§ Reading text
____
Stalking and approaching in April: How to improve your terrain reading with thermal vision?
April 7, 2026 by
“Do you see… or do you think you see?” At the opening of the roe deer, everything hinges on this.
The Hunter Camp

April 15 marks the opening of the stalking and approach hunting for bucks.
This moment is unlike any other day of the season.

You are in place earlier than usual. The air is still cold, the light drops unexpectedly, and the vegetation begins to close off some readings without being truly dense yet.
Everything is partially visible, nothing is completely readable.

A movement at the edge. A mass.
Not clear. Not complete.
Just enough to catch your attention.

You look. You adjust. You interpret.
You see something. But do you really see it?
And this is precisely where everything starts to play out.

Most early season mistakes do not come from shooting. They come from what you think you saw.

The trap of the first outings

At the opening, conditions are rarely ideal.

The problem is not technical.
It is neither your weapon nor your ability to shoot cleanly.
It is your reading of the situation, at a moment when the conditions are working against you.

In both stalking and waiting, the conditions in April are inherently deceptive and can skew your judgment.
____
§ Record extracts
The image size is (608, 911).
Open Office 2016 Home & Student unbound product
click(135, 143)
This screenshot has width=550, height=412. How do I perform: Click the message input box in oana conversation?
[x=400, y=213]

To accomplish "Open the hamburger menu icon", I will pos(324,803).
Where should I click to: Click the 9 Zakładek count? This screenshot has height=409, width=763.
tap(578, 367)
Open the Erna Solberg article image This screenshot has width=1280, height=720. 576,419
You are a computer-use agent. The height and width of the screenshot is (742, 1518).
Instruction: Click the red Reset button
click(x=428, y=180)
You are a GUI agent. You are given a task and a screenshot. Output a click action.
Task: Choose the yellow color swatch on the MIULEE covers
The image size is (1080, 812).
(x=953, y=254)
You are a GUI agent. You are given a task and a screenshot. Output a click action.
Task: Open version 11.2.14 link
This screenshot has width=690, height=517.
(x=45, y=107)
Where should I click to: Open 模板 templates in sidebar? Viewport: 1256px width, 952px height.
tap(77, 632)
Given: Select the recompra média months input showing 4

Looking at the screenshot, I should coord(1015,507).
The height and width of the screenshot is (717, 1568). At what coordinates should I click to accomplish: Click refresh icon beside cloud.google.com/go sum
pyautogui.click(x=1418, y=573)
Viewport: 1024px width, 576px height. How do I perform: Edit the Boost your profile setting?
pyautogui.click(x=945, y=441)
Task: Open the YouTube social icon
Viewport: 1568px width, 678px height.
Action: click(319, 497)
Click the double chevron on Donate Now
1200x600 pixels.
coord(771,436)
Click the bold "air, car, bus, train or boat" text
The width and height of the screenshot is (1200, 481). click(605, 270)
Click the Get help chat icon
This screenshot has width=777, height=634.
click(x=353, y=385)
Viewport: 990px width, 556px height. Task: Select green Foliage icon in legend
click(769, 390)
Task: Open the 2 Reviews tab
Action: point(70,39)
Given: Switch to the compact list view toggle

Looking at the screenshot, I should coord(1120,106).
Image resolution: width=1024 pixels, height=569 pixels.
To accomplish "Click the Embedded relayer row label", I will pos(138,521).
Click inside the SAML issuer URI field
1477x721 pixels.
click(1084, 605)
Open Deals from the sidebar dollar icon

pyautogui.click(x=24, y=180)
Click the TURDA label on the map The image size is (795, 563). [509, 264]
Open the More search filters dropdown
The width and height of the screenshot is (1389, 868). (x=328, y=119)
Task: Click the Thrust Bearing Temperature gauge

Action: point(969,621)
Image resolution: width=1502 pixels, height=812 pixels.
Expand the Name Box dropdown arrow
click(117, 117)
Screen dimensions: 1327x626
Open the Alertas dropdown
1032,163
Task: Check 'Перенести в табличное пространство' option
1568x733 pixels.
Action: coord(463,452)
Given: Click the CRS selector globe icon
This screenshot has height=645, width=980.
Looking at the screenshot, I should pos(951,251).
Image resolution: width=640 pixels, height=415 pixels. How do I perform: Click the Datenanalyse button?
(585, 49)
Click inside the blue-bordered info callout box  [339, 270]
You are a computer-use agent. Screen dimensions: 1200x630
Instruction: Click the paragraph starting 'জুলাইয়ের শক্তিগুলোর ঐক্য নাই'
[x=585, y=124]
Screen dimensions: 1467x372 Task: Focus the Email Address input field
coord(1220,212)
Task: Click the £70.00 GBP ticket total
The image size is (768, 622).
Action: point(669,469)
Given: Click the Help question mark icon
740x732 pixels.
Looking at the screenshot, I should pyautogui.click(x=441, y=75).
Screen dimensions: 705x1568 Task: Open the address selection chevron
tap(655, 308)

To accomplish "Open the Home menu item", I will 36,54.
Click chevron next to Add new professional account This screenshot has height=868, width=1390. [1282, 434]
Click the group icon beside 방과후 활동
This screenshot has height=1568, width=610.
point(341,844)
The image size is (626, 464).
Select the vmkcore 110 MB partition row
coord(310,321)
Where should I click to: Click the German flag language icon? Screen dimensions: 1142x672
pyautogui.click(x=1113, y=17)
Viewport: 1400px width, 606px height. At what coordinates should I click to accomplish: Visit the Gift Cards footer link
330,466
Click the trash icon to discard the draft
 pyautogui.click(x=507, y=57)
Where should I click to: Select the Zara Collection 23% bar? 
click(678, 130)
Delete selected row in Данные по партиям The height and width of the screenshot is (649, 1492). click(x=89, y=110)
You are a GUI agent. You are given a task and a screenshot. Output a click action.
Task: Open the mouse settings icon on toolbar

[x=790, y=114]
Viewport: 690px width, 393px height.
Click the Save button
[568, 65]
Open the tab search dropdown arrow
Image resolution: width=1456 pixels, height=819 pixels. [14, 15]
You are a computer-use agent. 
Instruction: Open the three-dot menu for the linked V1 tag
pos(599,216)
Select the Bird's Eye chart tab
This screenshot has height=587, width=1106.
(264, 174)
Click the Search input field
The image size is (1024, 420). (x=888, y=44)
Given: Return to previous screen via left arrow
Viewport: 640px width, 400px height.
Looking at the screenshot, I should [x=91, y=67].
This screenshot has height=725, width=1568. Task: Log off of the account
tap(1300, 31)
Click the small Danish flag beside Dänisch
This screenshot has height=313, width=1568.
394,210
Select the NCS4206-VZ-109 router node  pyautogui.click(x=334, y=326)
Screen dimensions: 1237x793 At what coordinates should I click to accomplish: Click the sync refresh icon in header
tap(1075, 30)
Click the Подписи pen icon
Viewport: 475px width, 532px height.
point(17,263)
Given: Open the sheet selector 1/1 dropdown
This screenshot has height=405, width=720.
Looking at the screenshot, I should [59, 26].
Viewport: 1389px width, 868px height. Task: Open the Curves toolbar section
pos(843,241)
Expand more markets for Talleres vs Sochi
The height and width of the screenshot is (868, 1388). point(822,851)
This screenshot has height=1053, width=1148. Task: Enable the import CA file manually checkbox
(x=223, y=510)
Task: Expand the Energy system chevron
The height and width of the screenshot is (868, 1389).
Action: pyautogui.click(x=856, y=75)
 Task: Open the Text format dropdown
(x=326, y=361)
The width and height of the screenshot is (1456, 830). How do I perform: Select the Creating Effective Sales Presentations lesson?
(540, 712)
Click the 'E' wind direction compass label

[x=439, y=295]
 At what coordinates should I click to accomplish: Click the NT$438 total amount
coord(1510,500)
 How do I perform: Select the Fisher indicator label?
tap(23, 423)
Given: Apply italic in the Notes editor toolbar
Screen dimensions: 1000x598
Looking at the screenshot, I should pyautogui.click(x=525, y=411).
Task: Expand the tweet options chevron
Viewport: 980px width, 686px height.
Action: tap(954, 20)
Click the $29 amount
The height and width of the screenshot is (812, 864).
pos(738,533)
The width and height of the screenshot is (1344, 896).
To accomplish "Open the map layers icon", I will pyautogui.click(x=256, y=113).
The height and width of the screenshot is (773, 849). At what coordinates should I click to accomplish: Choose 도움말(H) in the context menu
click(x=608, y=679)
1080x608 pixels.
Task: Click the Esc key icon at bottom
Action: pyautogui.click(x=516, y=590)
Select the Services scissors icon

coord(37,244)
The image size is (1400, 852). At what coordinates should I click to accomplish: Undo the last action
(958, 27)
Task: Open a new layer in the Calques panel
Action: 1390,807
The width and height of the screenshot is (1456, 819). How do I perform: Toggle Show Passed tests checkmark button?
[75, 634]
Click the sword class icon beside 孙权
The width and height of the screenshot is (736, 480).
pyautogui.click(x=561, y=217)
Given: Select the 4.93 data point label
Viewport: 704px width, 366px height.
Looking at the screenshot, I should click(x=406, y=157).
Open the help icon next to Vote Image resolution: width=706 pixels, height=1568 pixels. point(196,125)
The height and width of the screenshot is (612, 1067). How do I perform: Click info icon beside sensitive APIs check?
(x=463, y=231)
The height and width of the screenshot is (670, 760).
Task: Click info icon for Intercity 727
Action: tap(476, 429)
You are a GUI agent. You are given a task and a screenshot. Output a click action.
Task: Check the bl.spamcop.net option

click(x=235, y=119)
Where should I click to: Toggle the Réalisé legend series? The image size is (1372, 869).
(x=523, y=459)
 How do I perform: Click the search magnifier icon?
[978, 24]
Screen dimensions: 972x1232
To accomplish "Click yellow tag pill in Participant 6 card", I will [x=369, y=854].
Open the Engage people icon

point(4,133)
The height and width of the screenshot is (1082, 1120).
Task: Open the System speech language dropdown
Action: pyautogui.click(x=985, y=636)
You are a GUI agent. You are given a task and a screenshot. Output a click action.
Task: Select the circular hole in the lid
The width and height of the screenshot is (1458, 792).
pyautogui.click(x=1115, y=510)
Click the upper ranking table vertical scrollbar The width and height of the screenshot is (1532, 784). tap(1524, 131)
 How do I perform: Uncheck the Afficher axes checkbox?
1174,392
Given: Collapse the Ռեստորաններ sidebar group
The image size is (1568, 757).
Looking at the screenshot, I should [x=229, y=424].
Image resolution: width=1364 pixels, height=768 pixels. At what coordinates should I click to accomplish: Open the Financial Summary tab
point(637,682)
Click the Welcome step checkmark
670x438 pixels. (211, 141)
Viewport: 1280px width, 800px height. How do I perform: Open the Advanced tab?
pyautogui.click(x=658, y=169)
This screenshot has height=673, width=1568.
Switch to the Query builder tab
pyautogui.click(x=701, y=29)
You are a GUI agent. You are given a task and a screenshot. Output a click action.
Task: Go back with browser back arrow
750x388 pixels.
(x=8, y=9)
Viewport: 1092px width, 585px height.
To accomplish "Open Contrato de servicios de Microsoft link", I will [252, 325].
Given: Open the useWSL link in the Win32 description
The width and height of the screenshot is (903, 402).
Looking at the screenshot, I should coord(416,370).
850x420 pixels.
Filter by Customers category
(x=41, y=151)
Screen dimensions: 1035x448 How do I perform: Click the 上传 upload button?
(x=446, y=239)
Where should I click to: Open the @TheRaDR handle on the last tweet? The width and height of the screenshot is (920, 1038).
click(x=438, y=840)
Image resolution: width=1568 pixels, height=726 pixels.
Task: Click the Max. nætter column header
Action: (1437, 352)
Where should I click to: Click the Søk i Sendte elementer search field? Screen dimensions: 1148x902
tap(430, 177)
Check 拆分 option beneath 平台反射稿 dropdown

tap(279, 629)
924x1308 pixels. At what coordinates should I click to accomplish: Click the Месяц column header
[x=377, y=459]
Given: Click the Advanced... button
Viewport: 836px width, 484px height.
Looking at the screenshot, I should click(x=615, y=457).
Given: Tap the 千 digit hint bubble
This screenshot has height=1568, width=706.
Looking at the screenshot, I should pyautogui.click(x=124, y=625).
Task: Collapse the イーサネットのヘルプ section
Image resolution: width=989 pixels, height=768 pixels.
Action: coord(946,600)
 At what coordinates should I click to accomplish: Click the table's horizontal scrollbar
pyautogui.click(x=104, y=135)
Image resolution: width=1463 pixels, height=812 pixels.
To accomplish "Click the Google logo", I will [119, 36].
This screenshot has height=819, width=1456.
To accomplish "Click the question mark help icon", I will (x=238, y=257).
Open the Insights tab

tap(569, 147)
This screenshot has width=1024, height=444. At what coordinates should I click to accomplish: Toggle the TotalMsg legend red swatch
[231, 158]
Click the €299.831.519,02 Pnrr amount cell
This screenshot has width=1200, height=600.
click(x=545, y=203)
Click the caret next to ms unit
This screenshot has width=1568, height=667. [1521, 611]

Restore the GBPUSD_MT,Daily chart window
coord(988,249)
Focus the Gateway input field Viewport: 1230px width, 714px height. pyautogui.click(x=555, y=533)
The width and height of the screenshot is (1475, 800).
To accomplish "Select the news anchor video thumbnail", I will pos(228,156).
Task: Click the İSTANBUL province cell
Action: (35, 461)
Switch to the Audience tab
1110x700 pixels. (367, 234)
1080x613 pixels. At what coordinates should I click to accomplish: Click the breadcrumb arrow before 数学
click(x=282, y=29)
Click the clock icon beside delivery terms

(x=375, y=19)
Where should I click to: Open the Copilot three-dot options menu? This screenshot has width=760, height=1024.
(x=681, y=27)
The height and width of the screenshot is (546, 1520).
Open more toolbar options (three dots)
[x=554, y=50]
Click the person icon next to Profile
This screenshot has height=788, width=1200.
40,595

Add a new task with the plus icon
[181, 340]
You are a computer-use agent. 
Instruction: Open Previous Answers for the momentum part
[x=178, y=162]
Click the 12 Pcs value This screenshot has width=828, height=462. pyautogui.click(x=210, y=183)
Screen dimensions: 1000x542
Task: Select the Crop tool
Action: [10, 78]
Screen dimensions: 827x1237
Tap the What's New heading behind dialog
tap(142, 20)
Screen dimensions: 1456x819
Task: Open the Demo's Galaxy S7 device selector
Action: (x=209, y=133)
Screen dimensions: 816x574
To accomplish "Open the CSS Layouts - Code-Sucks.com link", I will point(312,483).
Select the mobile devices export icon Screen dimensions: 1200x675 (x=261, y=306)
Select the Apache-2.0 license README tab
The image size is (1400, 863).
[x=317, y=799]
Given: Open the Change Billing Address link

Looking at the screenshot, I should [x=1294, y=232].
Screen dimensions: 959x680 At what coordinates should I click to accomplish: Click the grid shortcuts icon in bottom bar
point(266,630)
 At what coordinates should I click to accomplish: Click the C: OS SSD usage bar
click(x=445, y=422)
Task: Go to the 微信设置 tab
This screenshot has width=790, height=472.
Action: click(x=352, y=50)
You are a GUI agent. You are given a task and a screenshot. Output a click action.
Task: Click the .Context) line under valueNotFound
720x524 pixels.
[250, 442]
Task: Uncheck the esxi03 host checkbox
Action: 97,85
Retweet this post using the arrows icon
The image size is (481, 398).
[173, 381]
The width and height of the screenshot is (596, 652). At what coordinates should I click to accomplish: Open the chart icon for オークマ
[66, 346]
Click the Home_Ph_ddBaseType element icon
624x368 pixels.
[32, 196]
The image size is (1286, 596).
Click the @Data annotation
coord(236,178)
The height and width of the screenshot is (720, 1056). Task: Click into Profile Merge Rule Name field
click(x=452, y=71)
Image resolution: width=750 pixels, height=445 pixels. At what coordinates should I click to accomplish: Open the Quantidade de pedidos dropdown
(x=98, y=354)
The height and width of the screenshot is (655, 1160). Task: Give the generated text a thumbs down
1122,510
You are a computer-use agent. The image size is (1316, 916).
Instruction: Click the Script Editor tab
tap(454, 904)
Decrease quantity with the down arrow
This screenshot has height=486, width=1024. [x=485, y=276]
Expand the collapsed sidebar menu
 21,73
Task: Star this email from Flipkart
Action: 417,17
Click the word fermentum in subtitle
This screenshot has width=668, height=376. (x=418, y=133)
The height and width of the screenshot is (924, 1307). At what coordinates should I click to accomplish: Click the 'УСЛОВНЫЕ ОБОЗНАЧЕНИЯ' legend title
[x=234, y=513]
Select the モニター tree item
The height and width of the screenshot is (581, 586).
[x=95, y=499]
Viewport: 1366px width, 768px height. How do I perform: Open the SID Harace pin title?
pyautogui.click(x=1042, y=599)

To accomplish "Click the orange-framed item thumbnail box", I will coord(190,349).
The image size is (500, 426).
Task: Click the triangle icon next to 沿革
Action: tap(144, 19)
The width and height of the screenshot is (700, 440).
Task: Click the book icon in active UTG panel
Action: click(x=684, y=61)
____
§ Tasks for this exercise
A - In the records, reproduce everything from the line containing "Viewport: 1366px width, 768px" down to the line containing "pyautogui.click(x=1042, y=599)", putting "pin label" in place of "pin title" and leaving the rest unchanged.
B - Write the next part of the article on stalking roe deer in April.
The text and the records have nothing to do with each other.

§ Answers below
A -
Viewport: 1366px width, 768px height. How do I perform: Open the SID Harace pin label?
pyautogui.click(x=1042, y=599)

B -
  • The light is unstable
  • The contrasts are weak
  • The intermediate vegetation cuts the lines without yet structuring the landscape.
  • The animal never fully reveals itself. It stands on the edge, between two areas, partially concealed.

Distance estimation: the most common mistake in hunting

In this context, your eye compensates, your brain completes. It over-interprets a silhouette. It corrects a distance. It validates an impression. You then make a decision based on information you believe to be reliable, adjusting your shot...
You think you are at 100 meters. You are at 140. You adjust as if you were in the right conditions... but you are not.

  • A bullet that arrives too low or too far back, 
  • an animal hit but not immediately recovered, 
  • a search that takes longer than expected, 
  • stress, unnecessary questioning, sometimes a loss of confidence that sets in

while the problem did not come from your shot, but from what was there before.
And even with experience, these mechanisms remain present.

Thermal vision: see before interpreting

In practice, thermal vision does not replace anything.
It adds to a logic you already know.
It allows for immediate detection of game presence, even in conditions where light does not allow for reliable observation.

In the field, the sequence remains simple:

  •  thermal to detect
  •  binoculars to analyze
  • eye to confirm and shoot

And in many situations, especially at the edge or in partially covered areas, it makes a difference. You detect an animal with thermal, while with the naked eye (and even with good binoculars) you do not see it yet, or not enough to make a decision.

You no longer suffer from the appearance of the animal.
You anticipate it.

And this advance gives you time.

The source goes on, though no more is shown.